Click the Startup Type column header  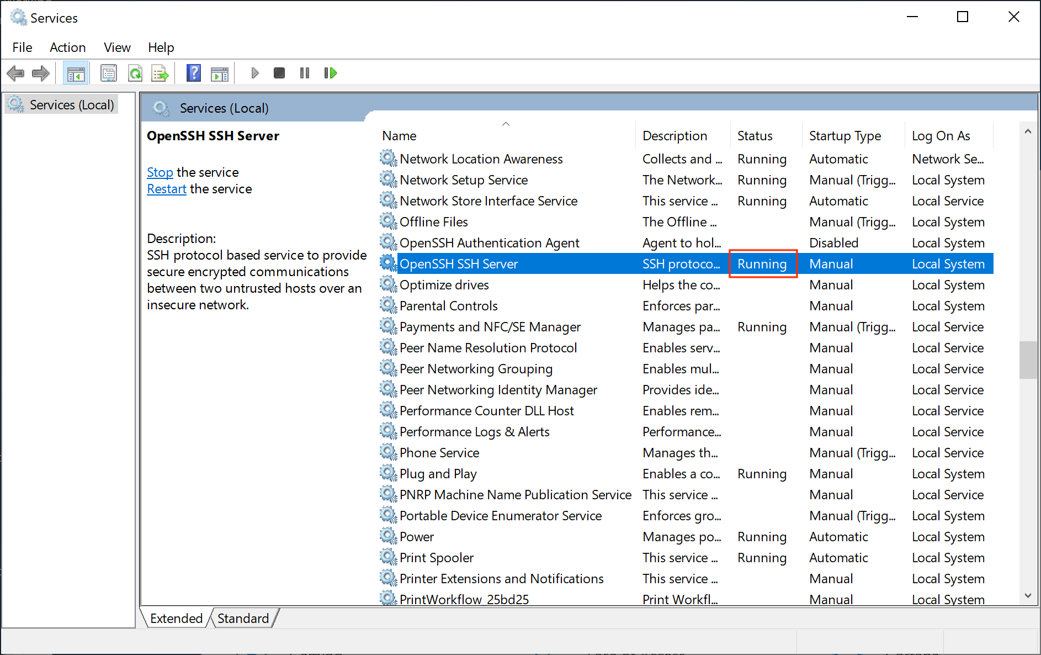845,135
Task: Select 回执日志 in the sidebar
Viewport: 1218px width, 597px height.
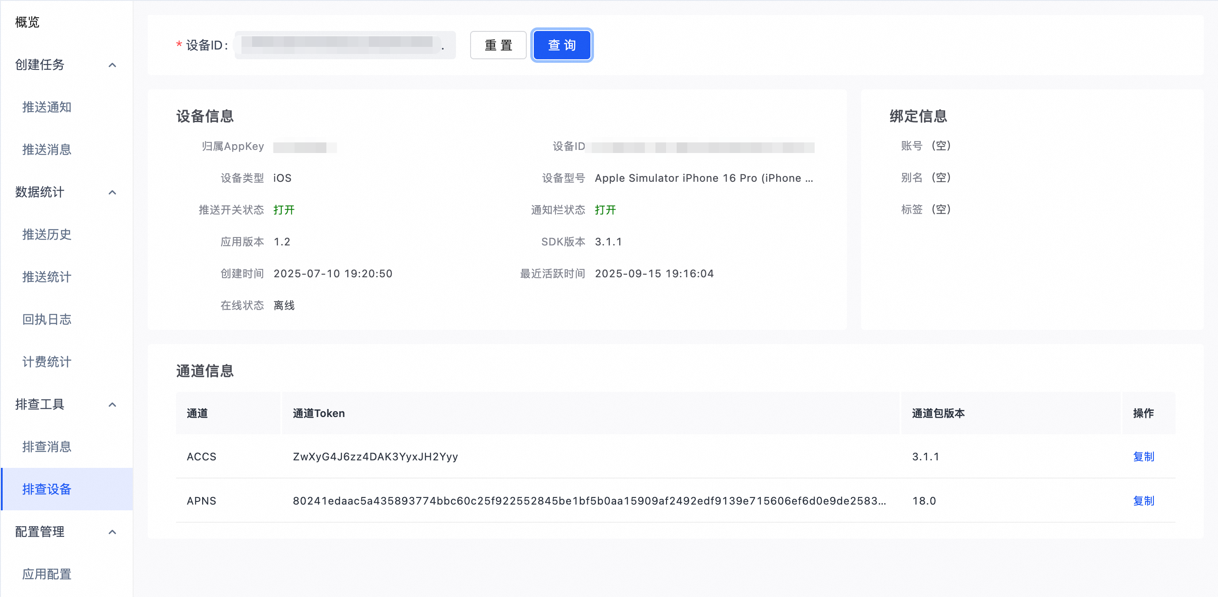Action: click(47, 320)
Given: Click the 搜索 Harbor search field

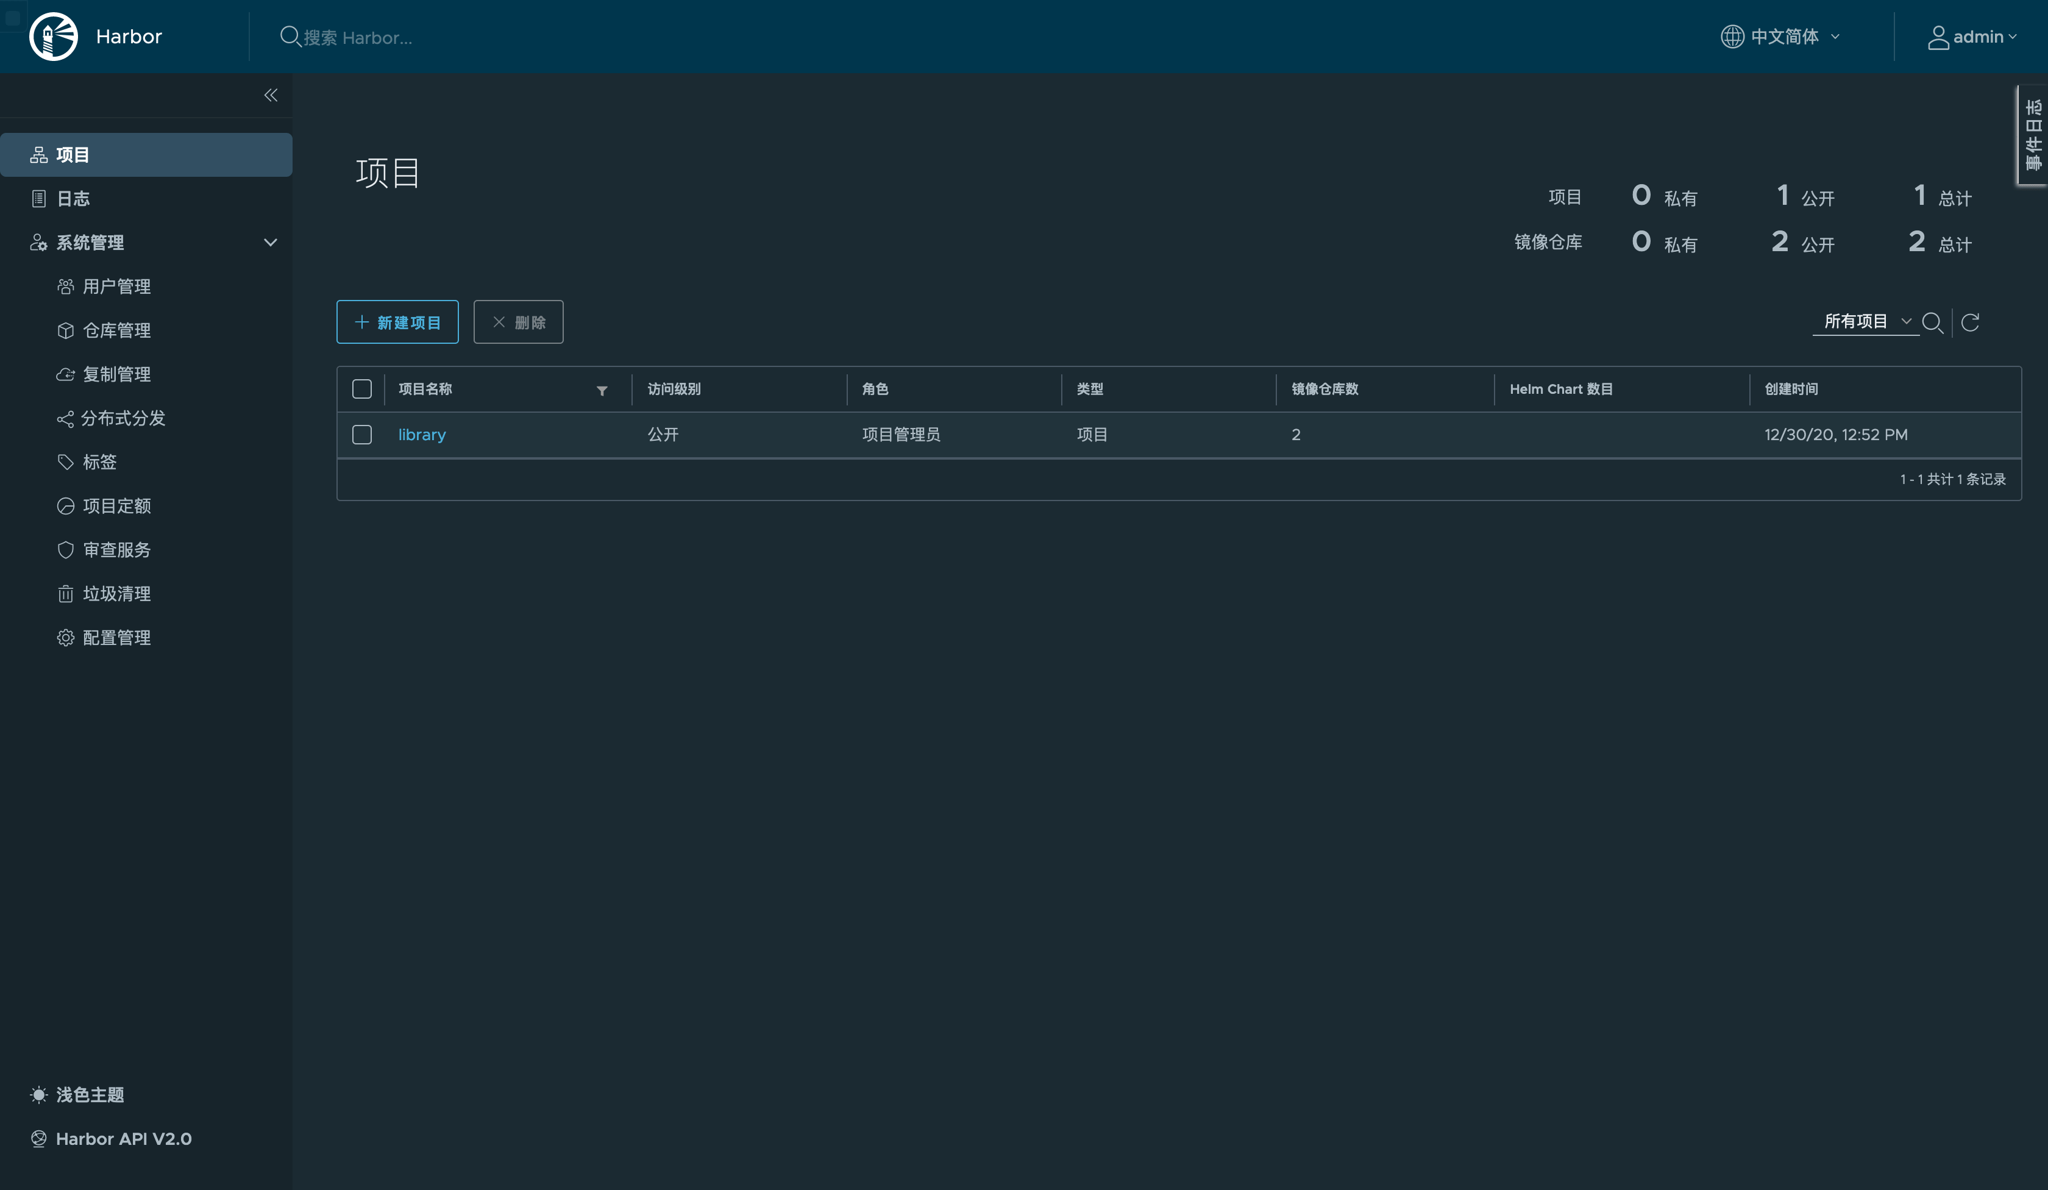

◇ ◇ ◇ ◇ ◇ ◇ ◇

**Exercise objective:** Skip the pictures. Return exactly the lines from the one containing "Task: Select 回执日志 in the sidebar" through the end of the data above, both included, and nothing besides.

**Answer box:**
Task: Select 回执日志 in the sidebar
Viewport: 1218px width, 597px height.
Action: click(47, 320)
Given: Click the 搜索 Harbor search field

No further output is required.